Start of DATA ENTRIES

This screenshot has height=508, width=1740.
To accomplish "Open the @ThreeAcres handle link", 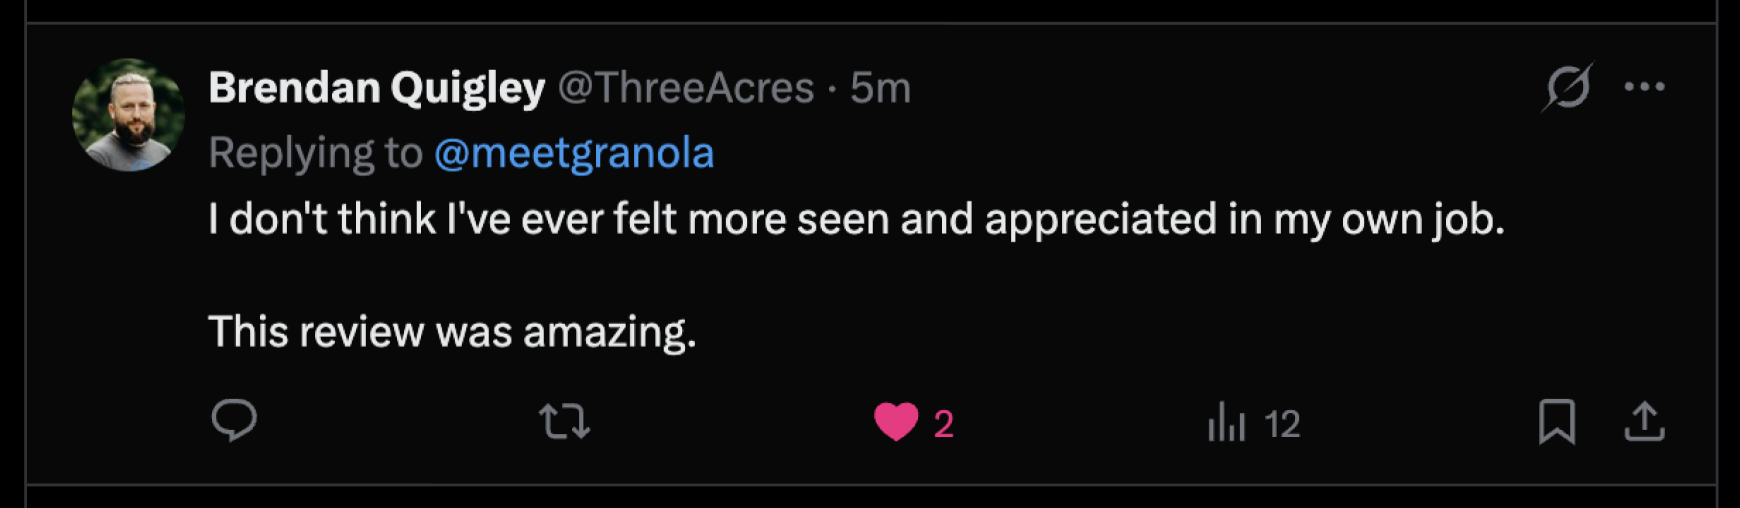I will 686,88.
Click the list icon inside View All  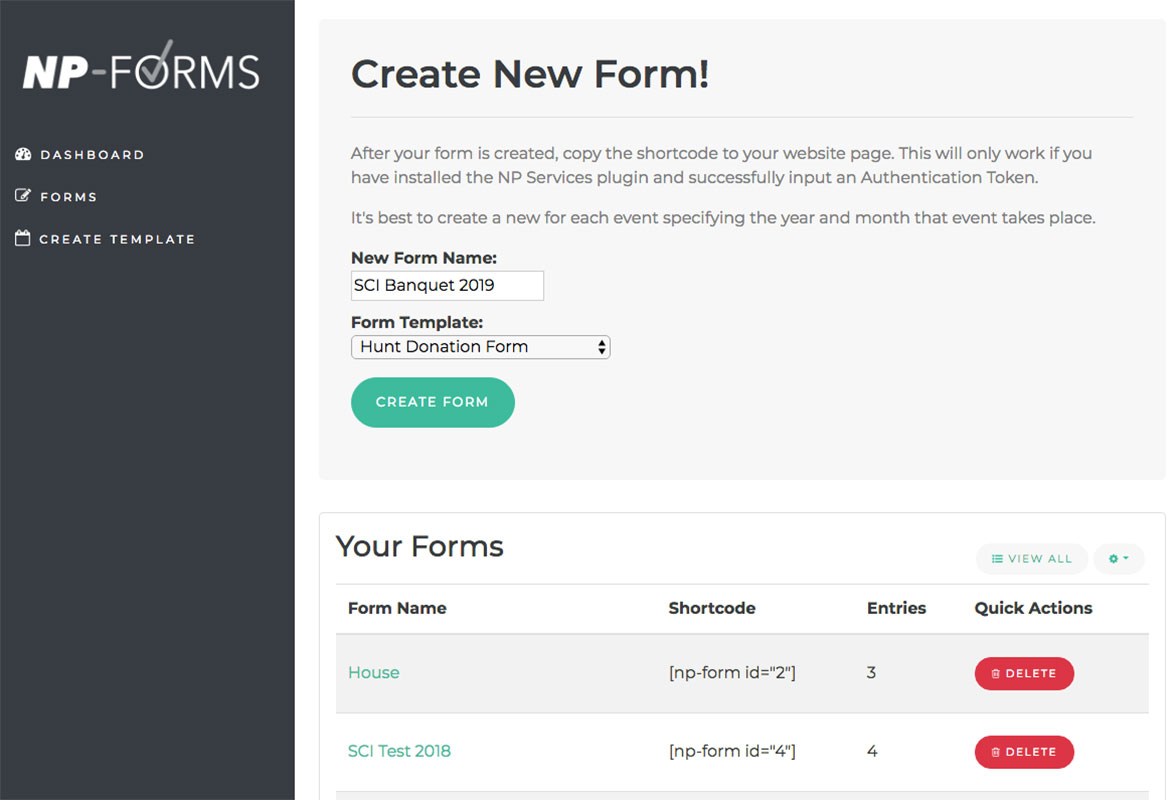tap(997, 558)
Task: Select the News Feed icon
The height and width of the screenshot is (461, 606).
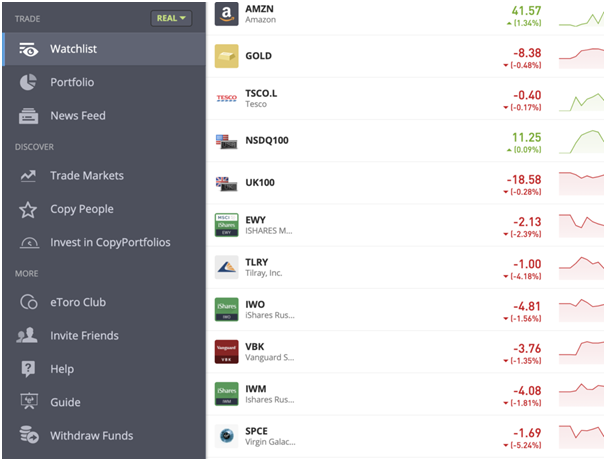Action: click(29, 116)
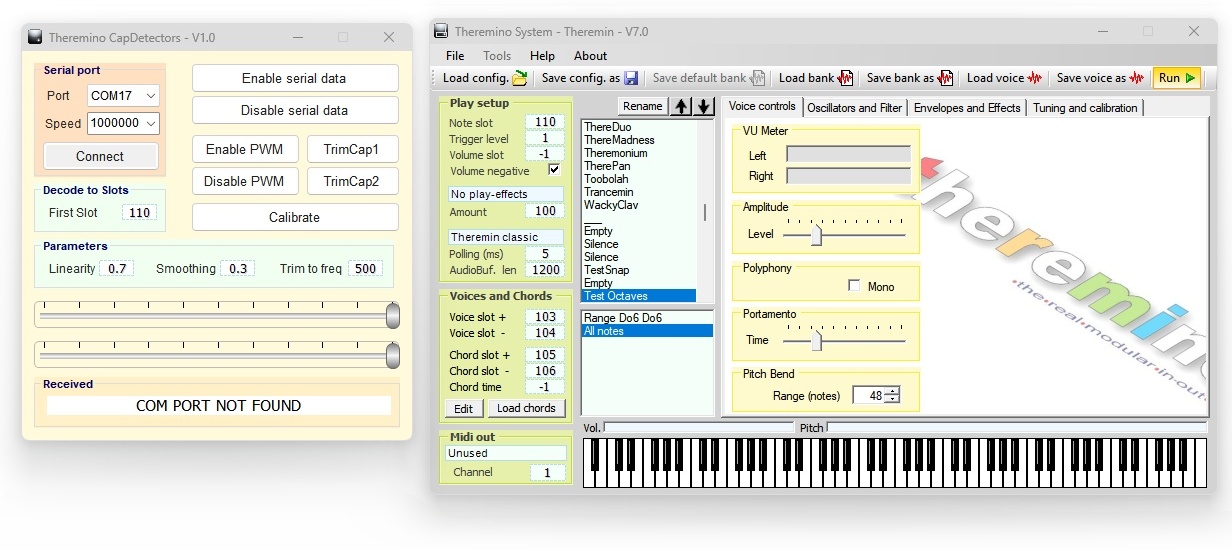This screenshot has height=550, width=1232.
Task: Click Load voice waveform icon
Action: click(1035, 78)
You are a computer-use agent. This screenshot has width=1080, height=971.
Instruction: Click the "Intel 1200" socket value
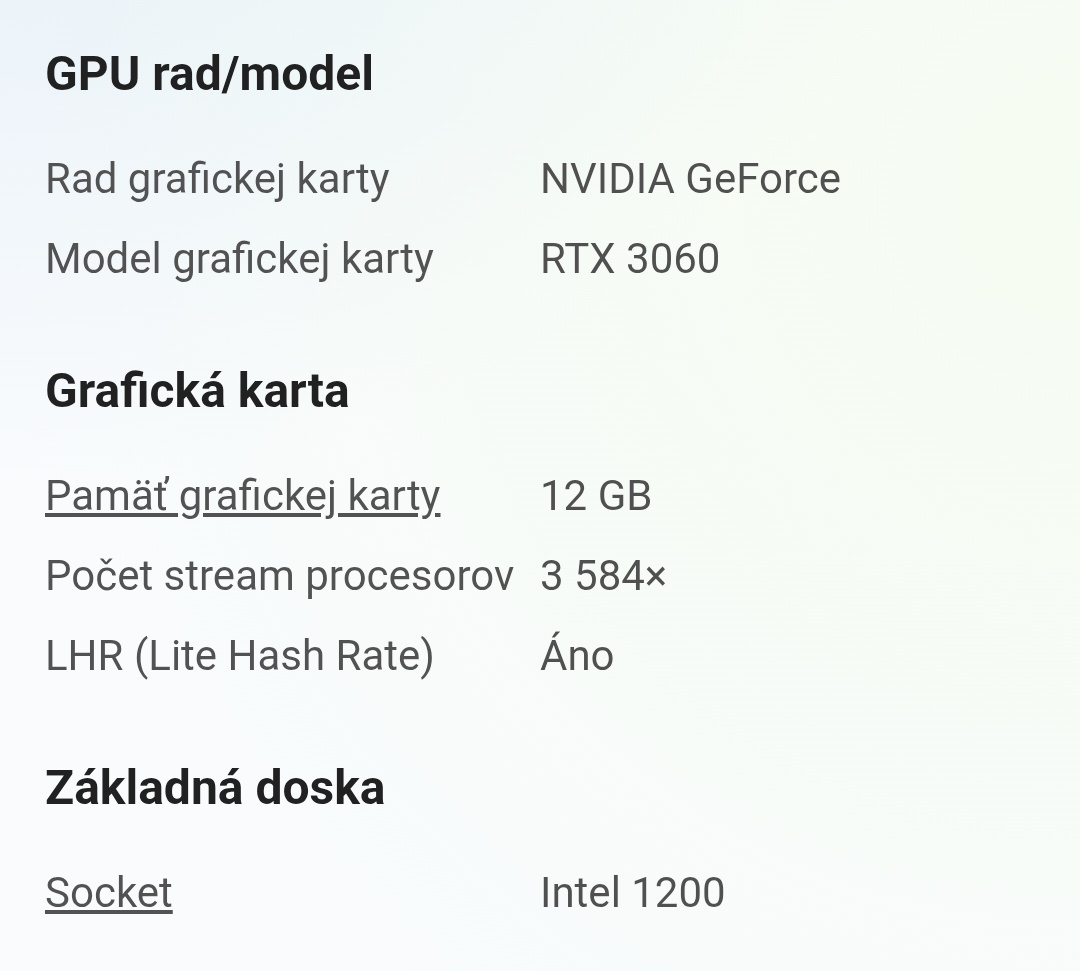[632, 891]
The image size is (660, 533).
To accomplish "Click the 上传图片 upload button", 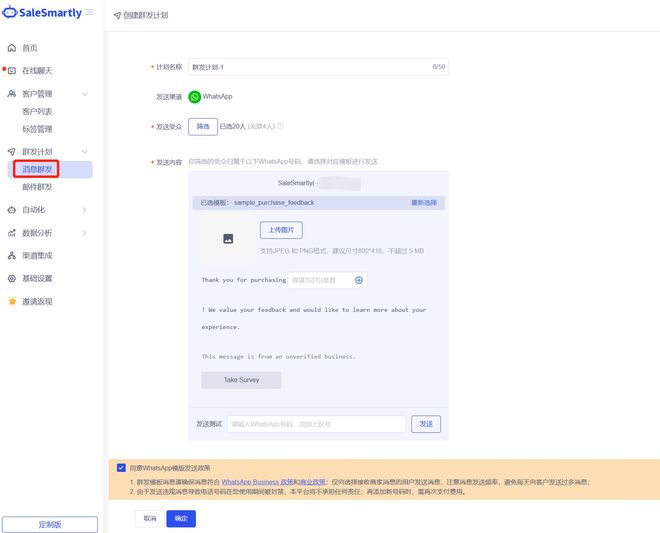I will pos(281,230).
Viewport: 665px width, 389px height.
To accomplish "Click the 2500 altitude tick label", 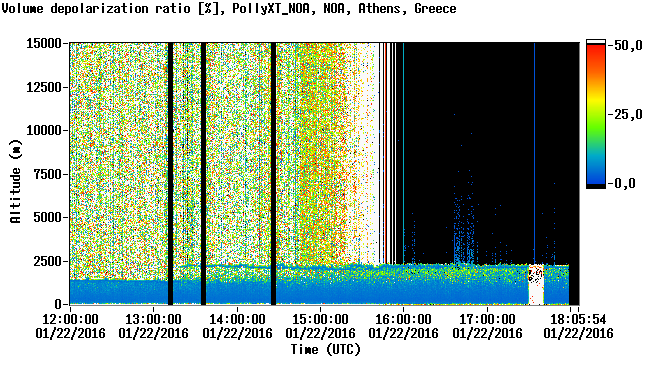I will [x=48, y=261].
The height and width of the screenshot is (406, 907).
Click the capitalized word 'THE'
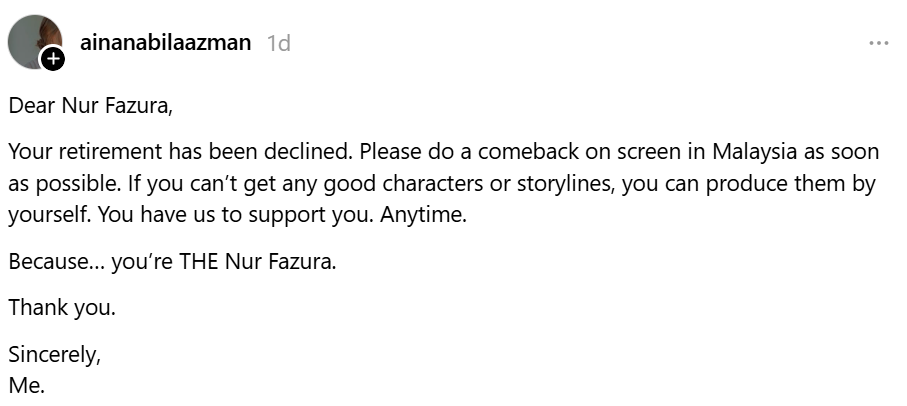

End of DATA ENTRIES

__EXERCISE DESCRIPTION__.
Reproduce the lines from the one containing "The height and width of the screenshot is (406, 907)." down through the end of the records, leaving out the pictures.

__COMPLETED TASK__.
The height and width of the screenshot is (406, 907).
Click the capitalized word 'THE'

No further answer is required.